INSTRUCTIONS TO FOLLOW - With pictures left out, set down exactly the lines that begin at the one containing "Viewport: 733px width, 366px" and end with the last line of the entries below.

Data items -
BEGIN
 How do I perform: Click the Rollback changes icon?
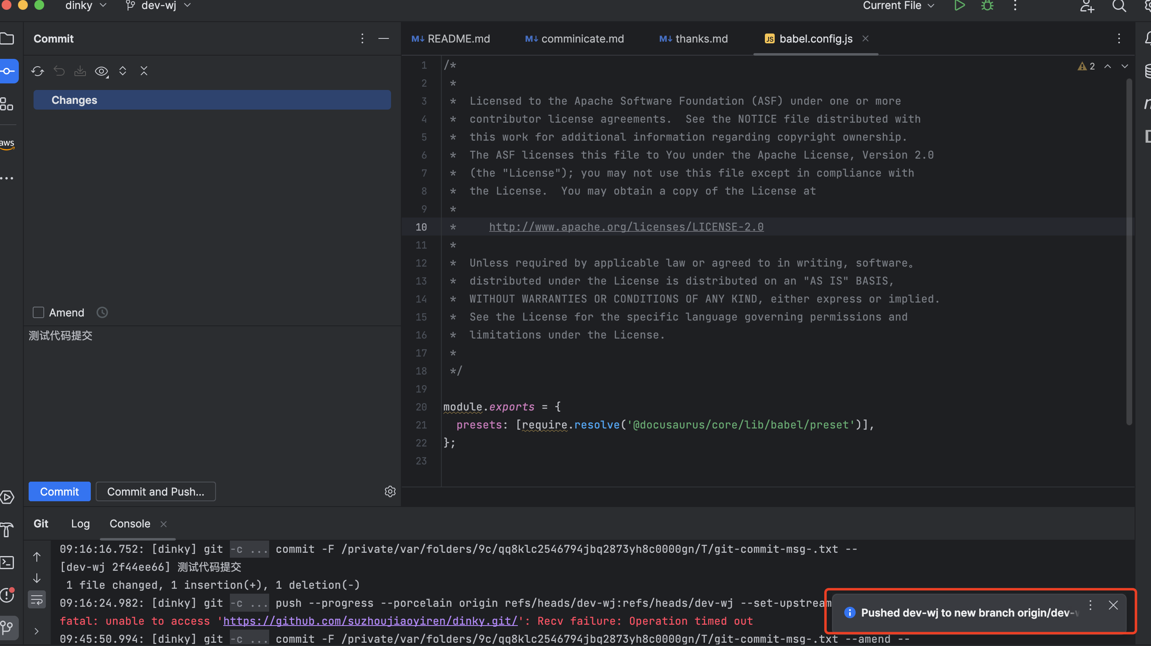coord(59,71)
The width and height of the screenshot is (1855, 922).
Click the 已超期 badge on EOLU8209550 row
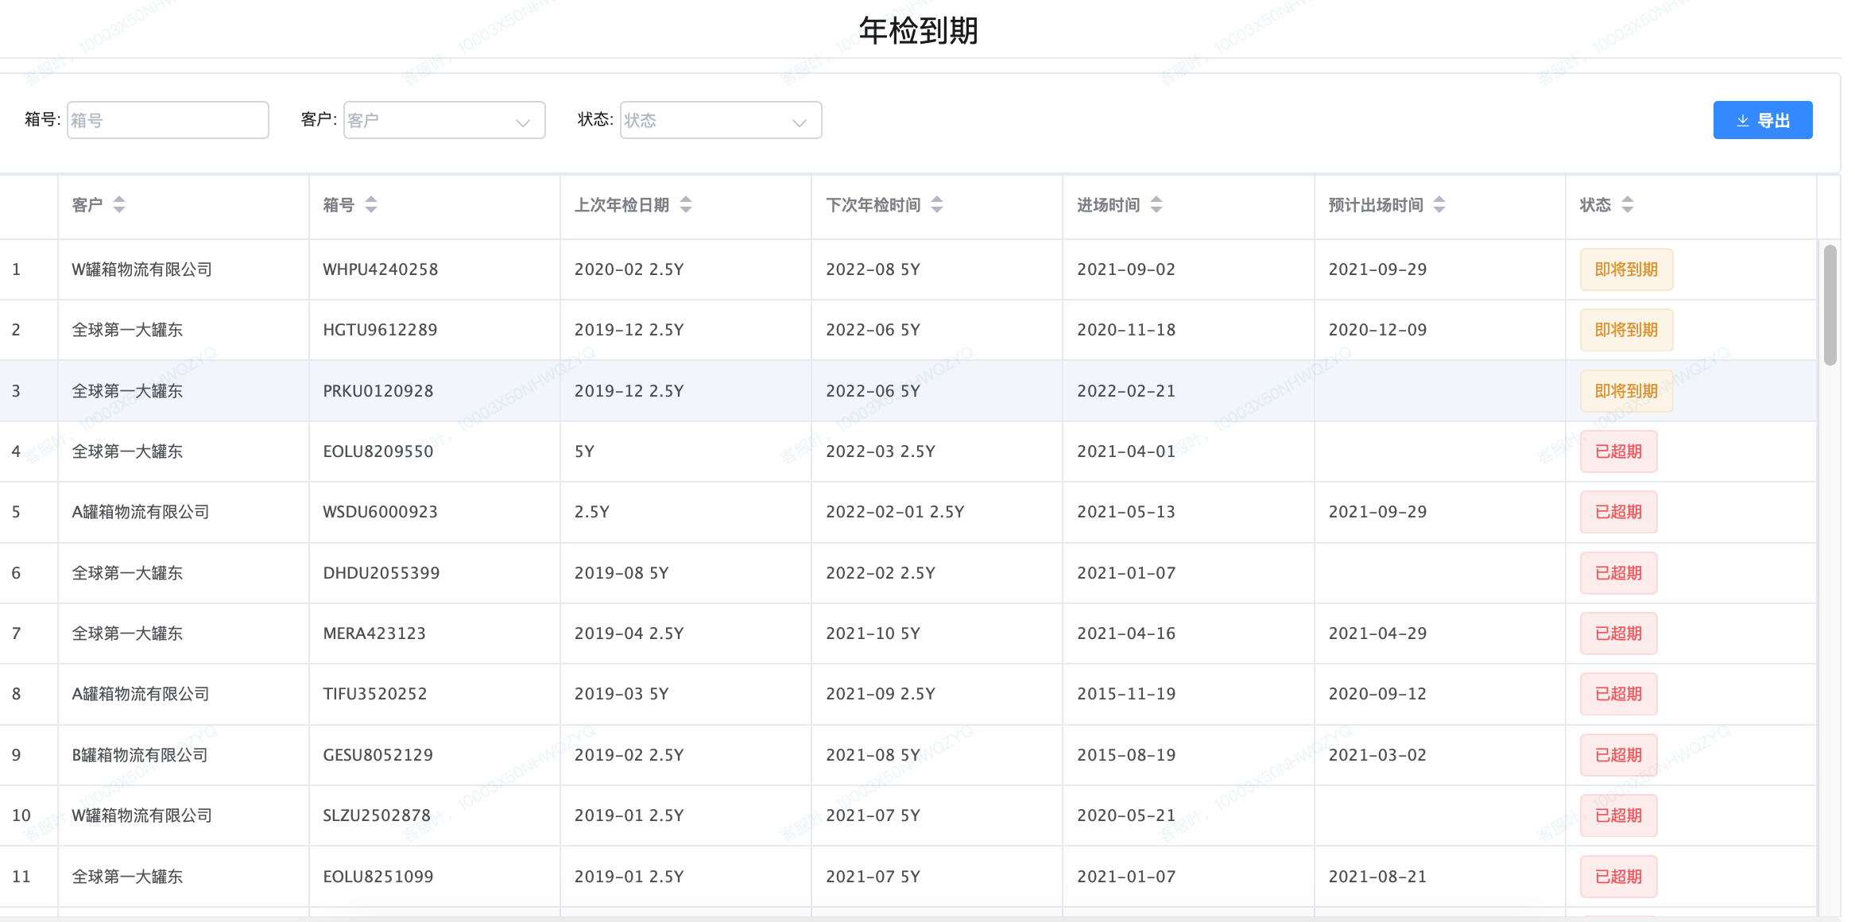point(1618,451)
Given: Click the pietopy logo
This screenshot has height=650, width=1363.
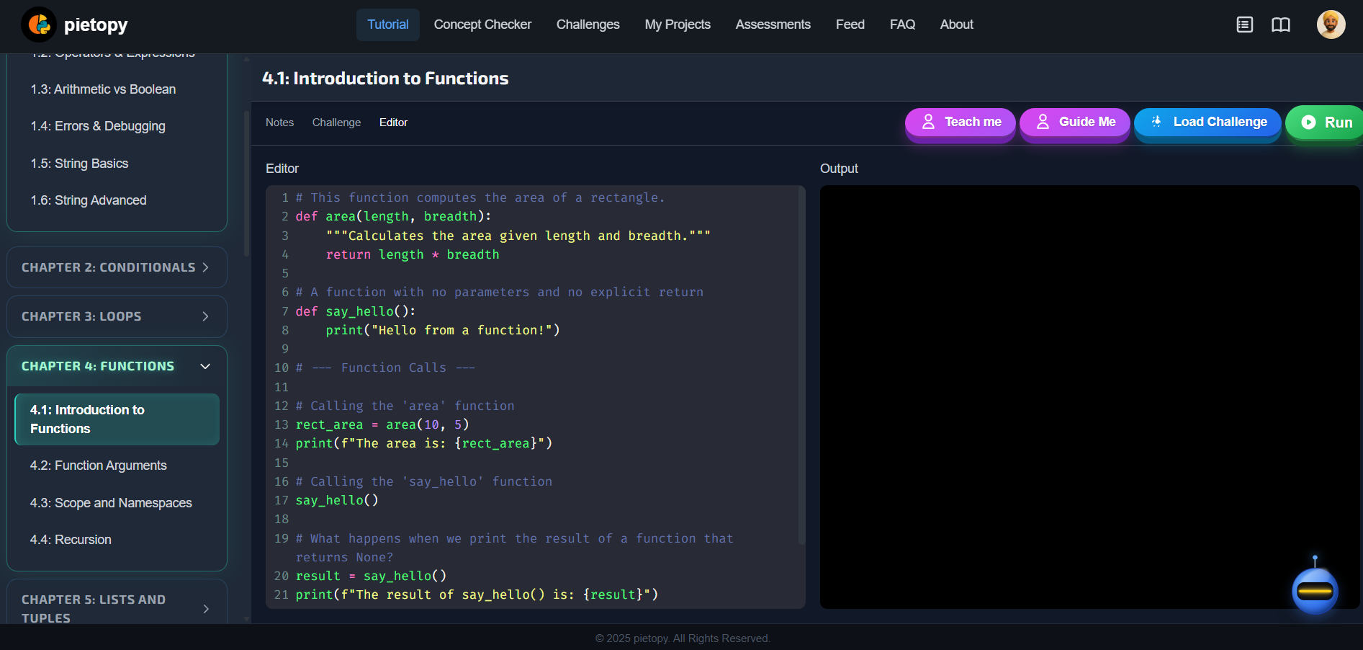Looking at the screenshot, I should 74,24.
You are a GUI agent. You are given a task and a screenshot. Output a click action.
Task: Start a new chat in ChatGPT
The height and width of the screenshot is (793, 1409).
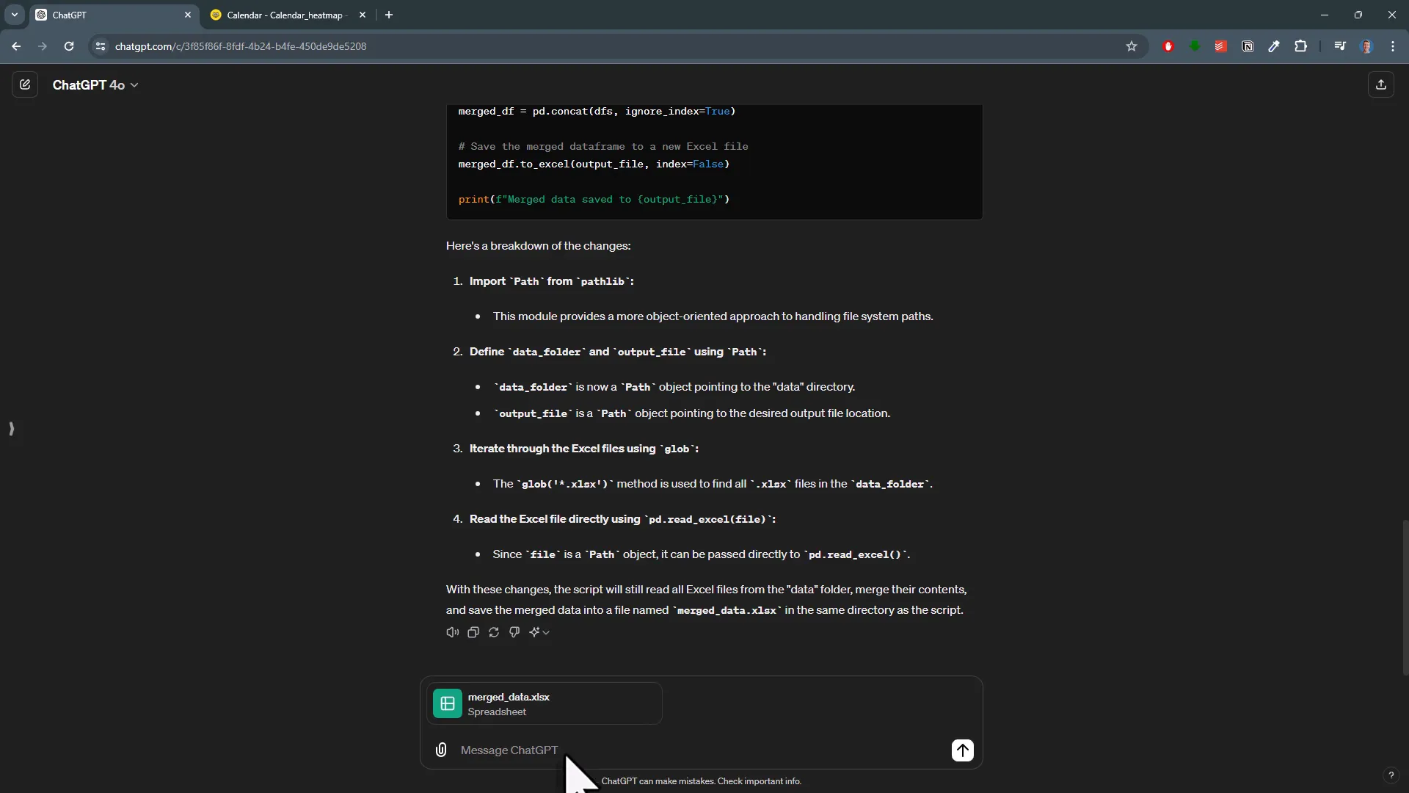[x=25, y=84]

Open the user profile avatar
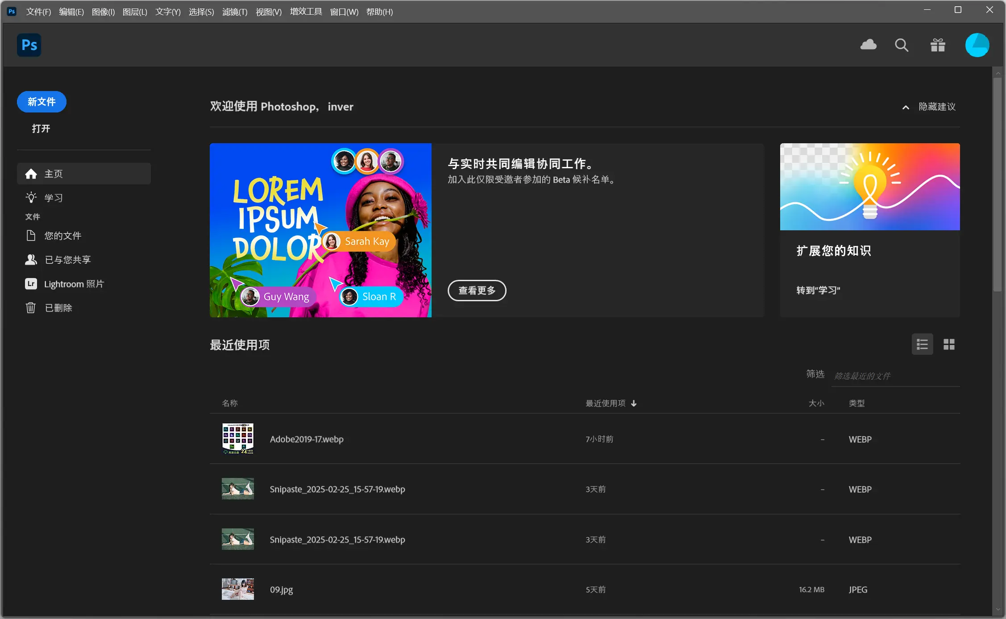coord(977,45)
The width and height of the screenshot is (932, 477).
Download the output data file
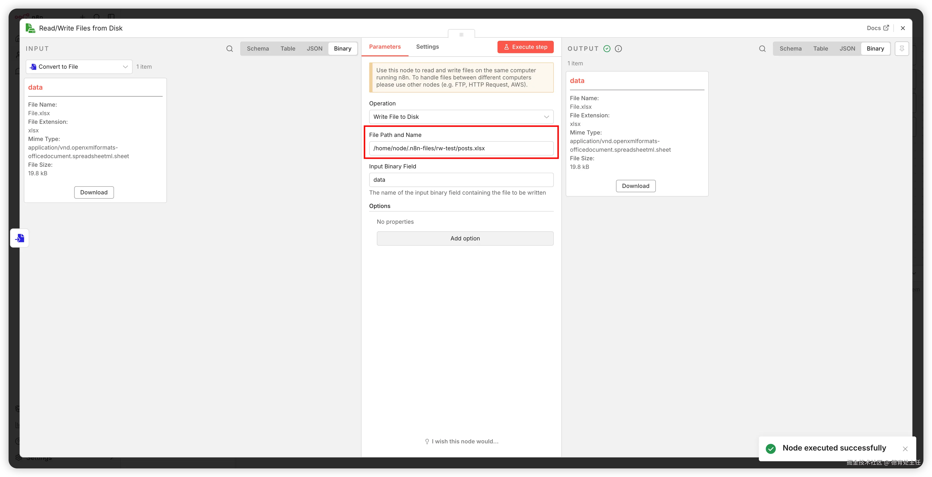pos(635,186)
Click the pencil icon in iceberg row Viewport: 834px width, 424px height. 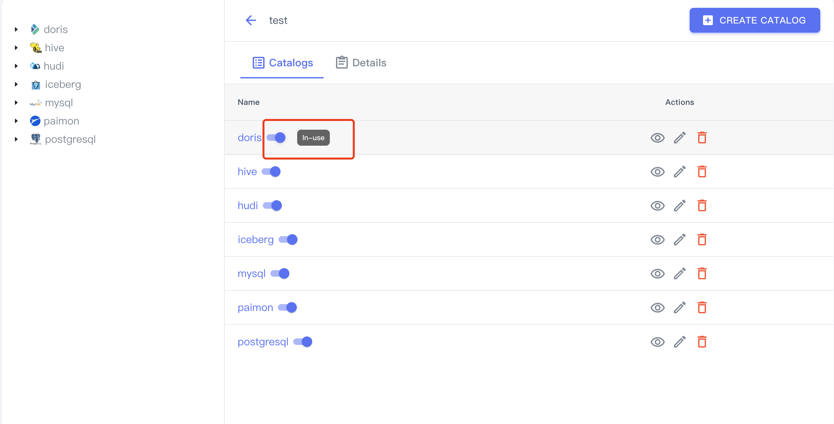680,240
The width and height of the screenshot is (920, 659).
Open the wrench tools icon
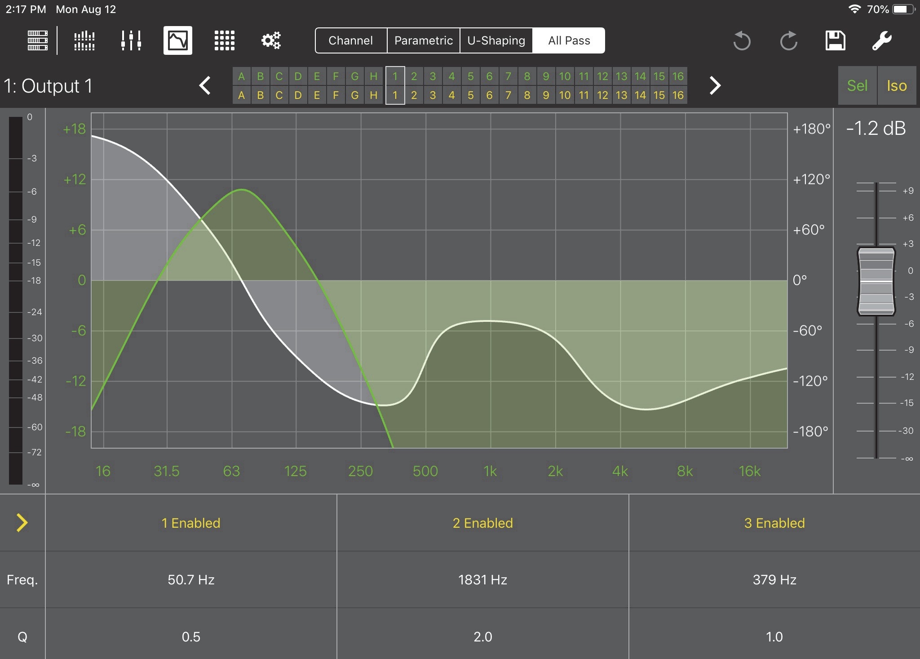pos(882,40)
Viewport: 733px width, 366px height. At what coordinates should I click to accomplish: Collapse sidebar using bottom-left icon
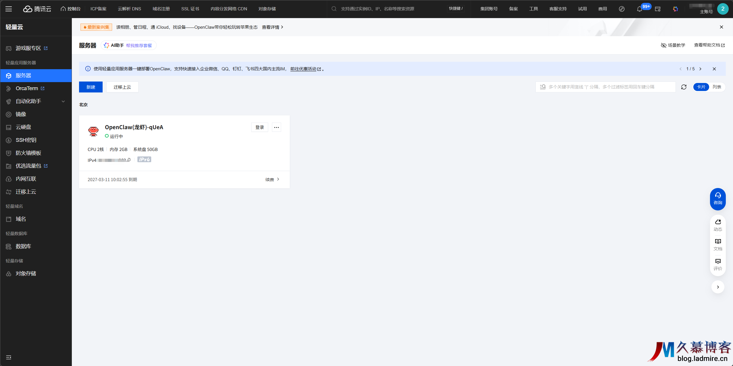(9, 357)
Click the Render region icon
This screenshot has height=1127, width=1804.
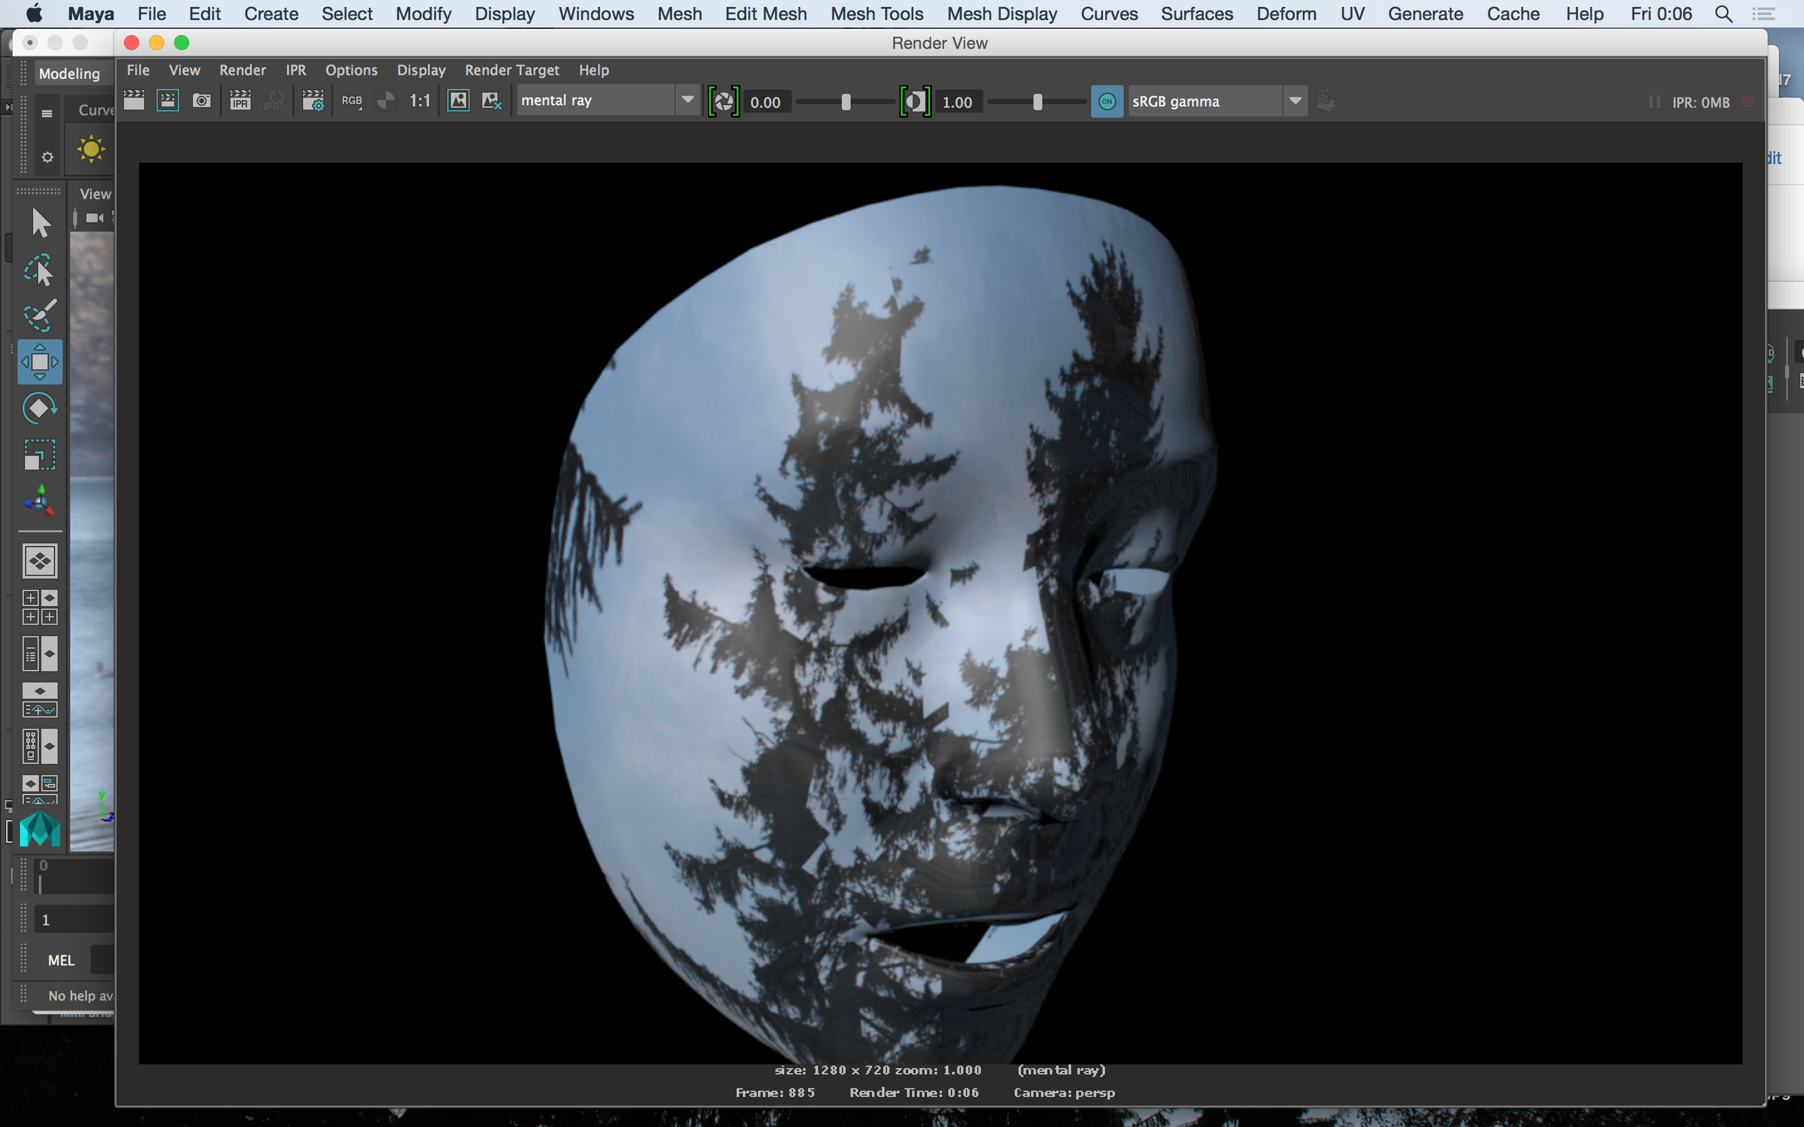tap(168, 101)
END
ANSWER SECTION -
Viewport: 733px width, 366px height. At what coordinates should I click to accomplish: Collapse sidebar using bottom-left icon
(9, 357)
Click the Render region icon
This screenshot has height=1127, width=1804.
tap(168, 101)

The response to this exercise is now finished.